Pelaku tampaknya bukan radikal, melainkan remaja yang kehilangan ruang aman dan menyalurkan frustrasinya dengan cara paling tragis.
Dampak Narasi Global dan Krisis Identitas Remaja
Meski tidak berkaitan langsung dengan jaringan teror, konteks global tetap relevan.
Konflik di Timur Tengah, krisis Gaza, dan ketegangan politik dunia menciptakan gelombang narasi emosional yang membanjiri media sosial. Bagi remaja yang rapuh, gambar penderitaan dan seruan heroik bisa menembus batas logika, menjadi pemantik emosional yang memperburuk luka pribadi.
Bangun Ketahanan Sosial Sejak Sekolah
Tragedi ini mengingatkan bahwa keamanan bukan hanya soal menghadang bom atau menangkap pelaku, tetapi juga membangun ketahanan sosial sejak dini. Sekolah harus menjadi ruang aman bagi tumbuhnya empati dan solidaritas. Guru, konselor, dan teman sebaya perlu peka terhadap perubahan perilaku siswa. Program anti-bullying tidak boleh berhenti sebagai slogan, ia harus menjadi budaya.
Keberhasilan Indonesia dalam menekan radikalisasi adalah prestasi nyata. Namun ketahanan sejati lahir dari keluarga, sekolah, dan komunitas yang mampu mendeteksi tanda-tanda luka sosial sebelum berubah menjadi aksi destruktif.
Ledakan di SMA 72 bukan sekadar persoalan hukum, melainkan peringatan moral: ekstremisme dapat tumbuh dari kesepian, kekecewaan, dan rasa terasing.
Senjata paling ampuh melawan kekerasan bukan hanya aparat atau undang-undang, melainkan perhatian, kasih sayang, dan kemampuan mendengar.
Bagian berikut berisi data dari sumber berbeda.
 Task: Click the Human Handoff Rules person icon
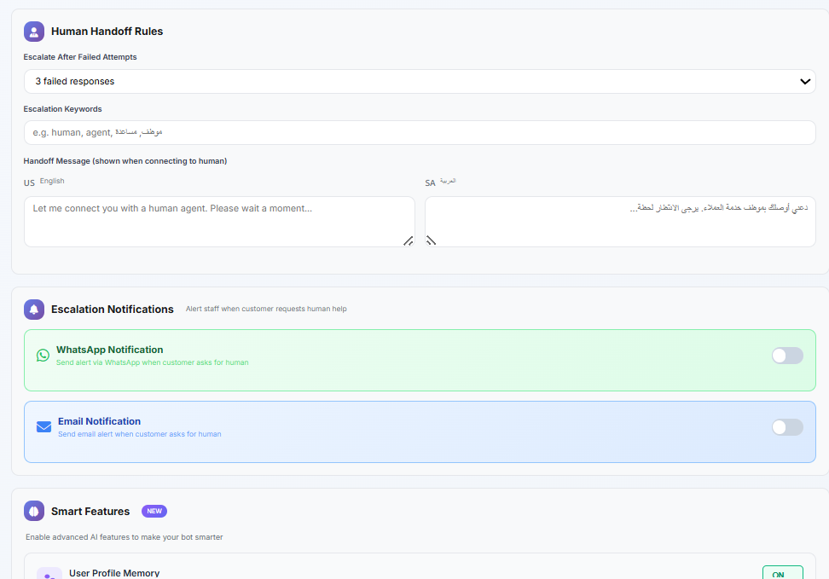(34, 32)
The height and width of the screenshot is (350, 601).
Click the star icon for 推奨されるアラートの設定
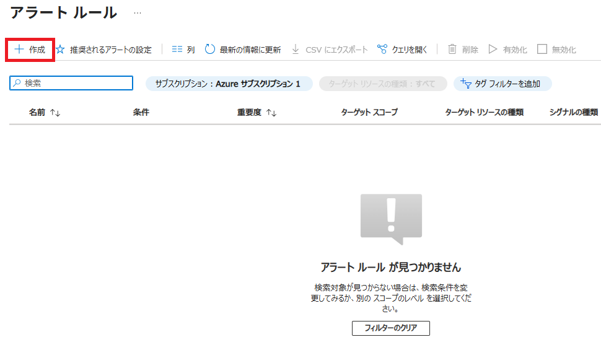(60, 50)
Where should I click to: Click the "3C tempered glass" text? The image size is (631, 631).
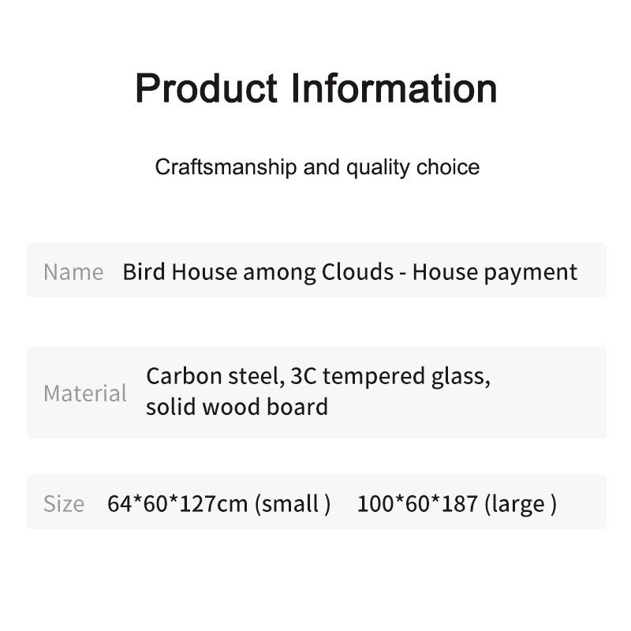[390, 376]
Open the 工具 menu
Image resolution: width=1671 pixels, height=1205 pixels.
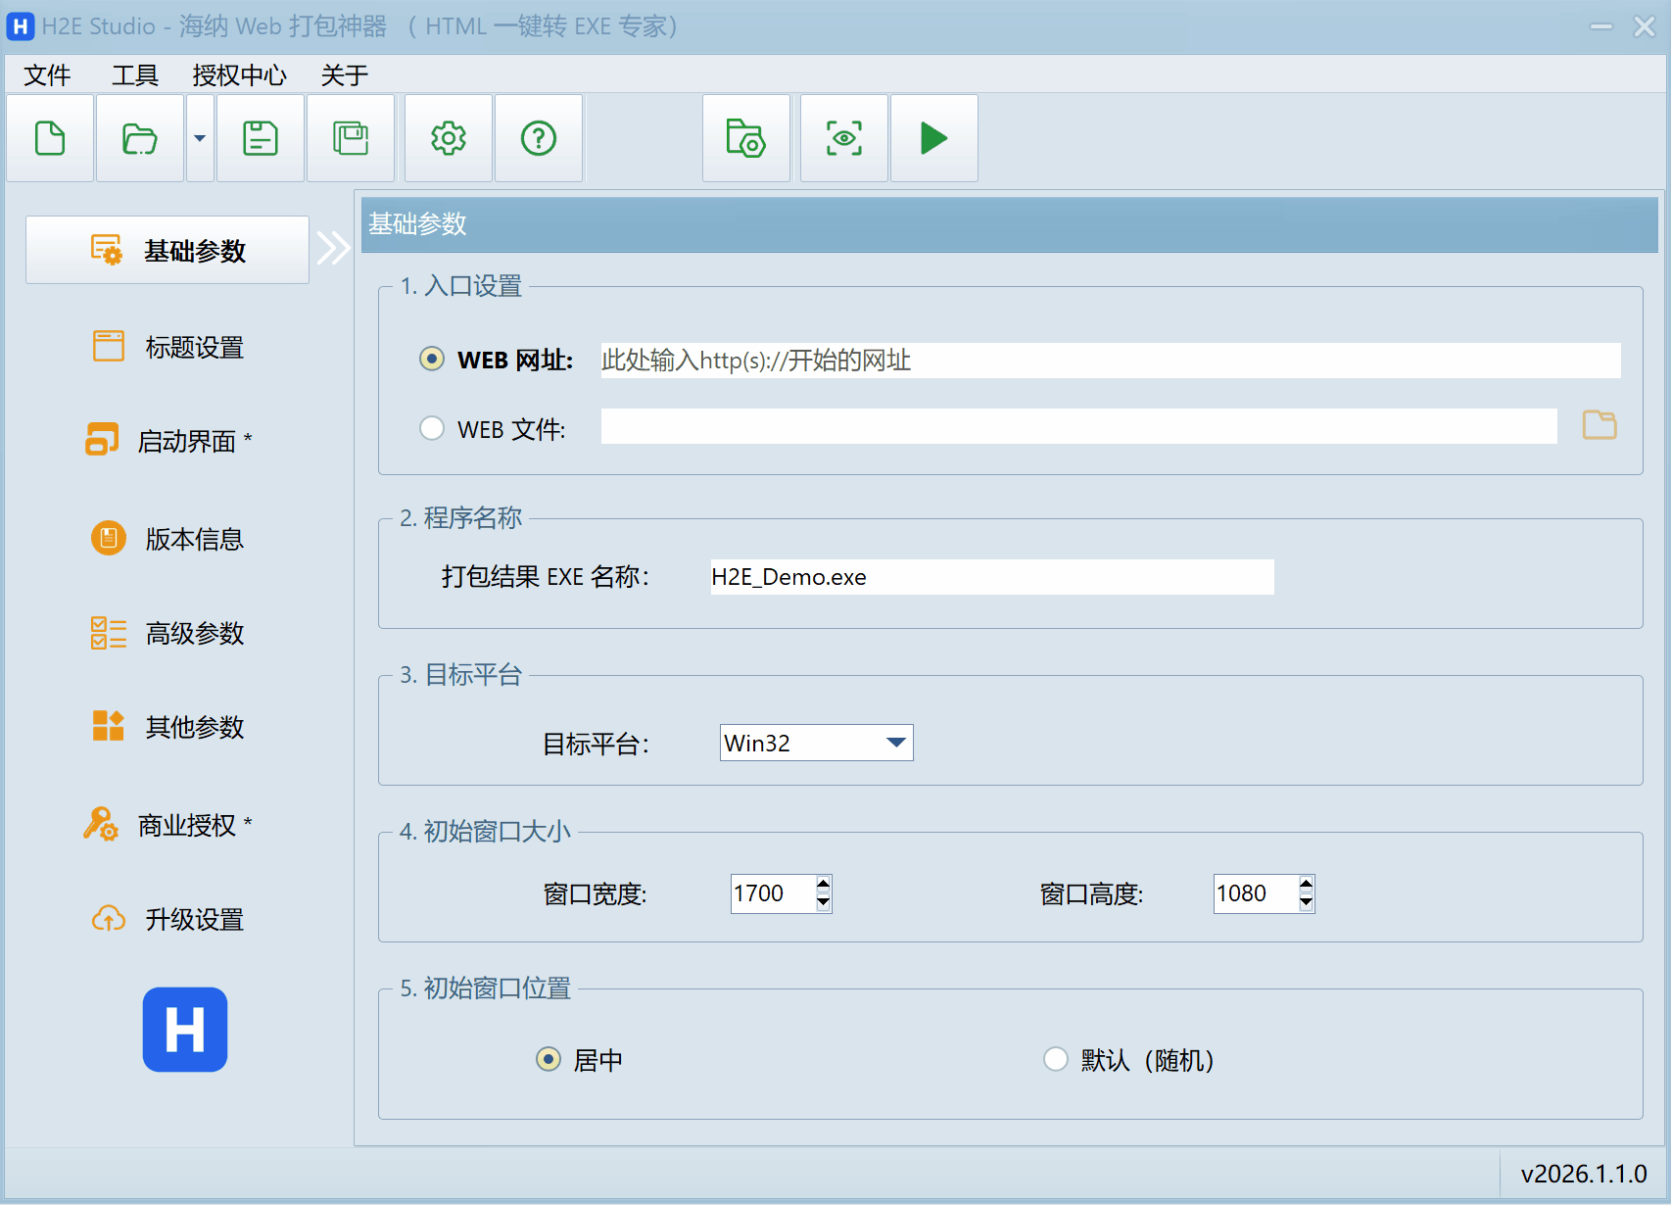tap(134, 75)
Anak-anak perlu merasa aman tidak hanya secara fisik, tetapi juga emosional dan sosial. Ledakan di SMA 72 menjadi cermin bagi bangsa: bahwa empati, ruang aman, dan solidaritas adalah fondasi utama mencegah kekerasan berikutnya.
Catatan Referensi
1. “Menko Polkam: Ledakan di SMAN 72 Didalami, Belum Tentu Aksi Teroris,” Antaranews.com, 7 Nov 2025.
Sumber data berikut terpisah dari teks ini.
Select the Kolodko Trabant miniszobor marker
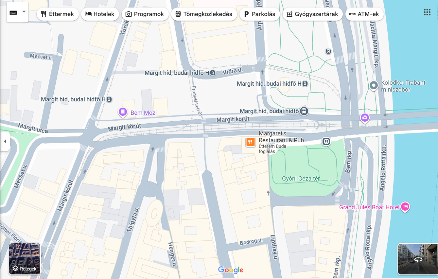Screen dimensions: 438x279 [374, 86]

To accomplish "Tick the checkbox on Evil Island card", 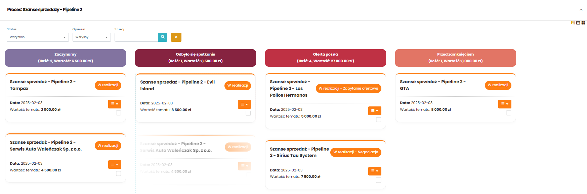I will click(x=248, y=113).
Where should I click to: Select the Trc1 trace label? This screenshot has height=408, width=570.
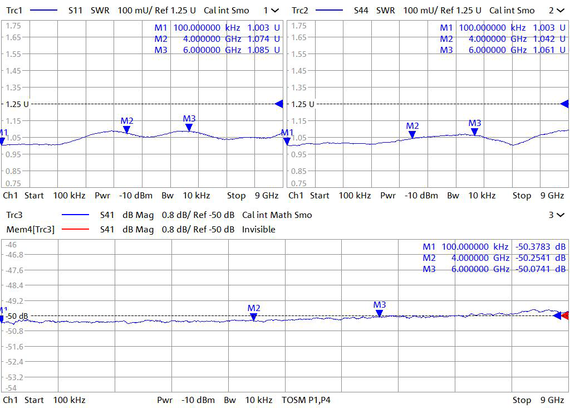(x=14, y=11)
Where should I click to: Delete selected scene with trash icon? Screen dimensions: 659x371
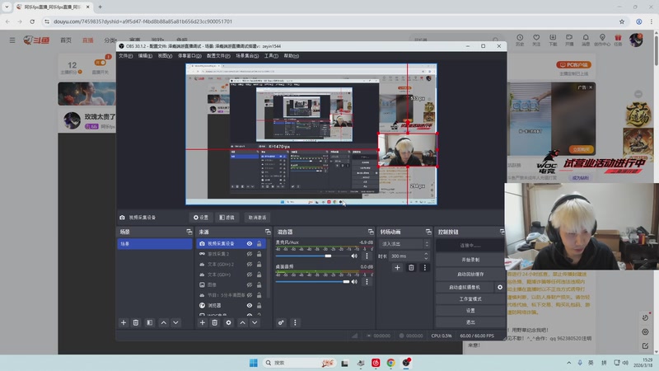(136, 322)
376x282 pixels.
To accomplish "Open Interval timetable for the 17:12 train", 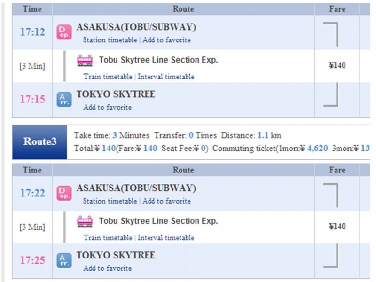I will pyautogui.click(x=165, y=77).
2. “Ledakan SMAN 72: Pelaku Korban Bully Masih Didalami Polisi,” Antaranews.com, 7 Nov 2025.
3. Harits Abu Ulya & Stanislaus Riyanta, “Lone Wolf di Indonesia,” Kompas.com & Jurnal Keamanan Nasional, 2024.
4. Data BNPT & Densus 88, “Model Deradikalisasi Indonesia,” Radicalismstudies.org, 2023.